More than £500 was raised through a variety of activities including a raffle and donations at the Farmers’ Union of Wales stand at the 2017 Pembrokeshire County Show and a pre-Christmas bingo.

FUW Pembrokeshire CEO Rebecca Voyle said: “ I am really pleased that the money we have raised will be put towards the re-developments which they have planned for their vegetable garden in 2018 including new polytunnels and seed beds. For the children who come here for a week with their schools it is an intense, ‘learning through doing’ experience of a different life.

"Many children may not know where their food comes from and have limited opportunities to explore the outside world, so a new vegetable garden to help them understand how their food is produced is definitely worth supporting.”

Children’s author Michael Morpurgo and his wife Clare founded Farms for City Children (FFCC) at Nethercott House in Devon in 1976 to offer urban children from all over the country a unique opportunity to live and work together for a week at a time on a real farm in the heart of the countryside.

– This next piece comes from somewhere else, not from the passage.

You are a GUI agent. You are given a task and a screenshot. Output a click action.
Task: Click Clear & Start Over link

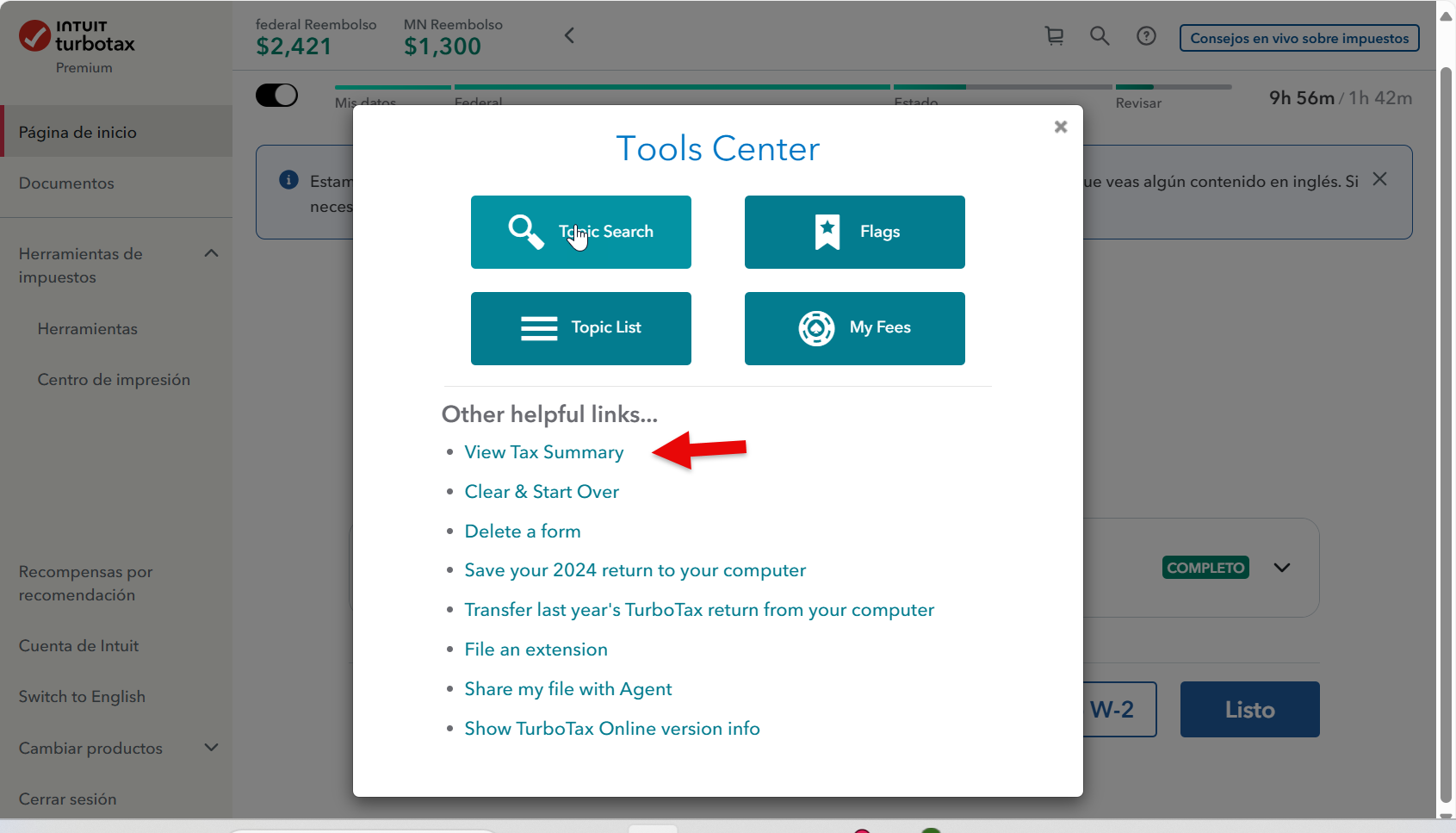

In 1986, FFCC acquired Lower Treginnis in Pembrokeshire on a long lease from the National Trust. After a highly successful fundraising campaign, the buildings were converted and re-structured by FFCC and in May 1989 Lower Treginnis opened for its first schools. The project won many awards for its sensitive restoration of the original farm buildings to provide a purpose-built, child-oriented space.

The farmstead dates back to 1284, and is the most westerly farm in Wales. Here Farms for City Children works in partnership with organic farmer and FUW members Rob and Eleri Davies and their son Aled who has recently joined the business, who keep around 900 sheep.

The award-winning buildings were converted and re-structured by FFCC to provide for up to 39 children and their teachers. Here the children help look after poultry, horses, donkeys, milking goats and a breeding herd of pigs.

The farm now welcomes more than 1,000 pupils every year and is booked up for 34 weeks a year.

In charge of running the project in Pembrokeshire is school farm manager Dan Jones, who said: “I would like to thank the FUW and farmers who helped raise such a fantastic amount of money for us. Treginnis is not a petting zoo, and we ask the kids to do real farm work. They are up at the crack of dawn milking goats, feeding pigs and poultry or looking after newborn lambs. The children are completely unplugged from the virtual world and now they can also get stuck in helping to build the new vegetable garden.”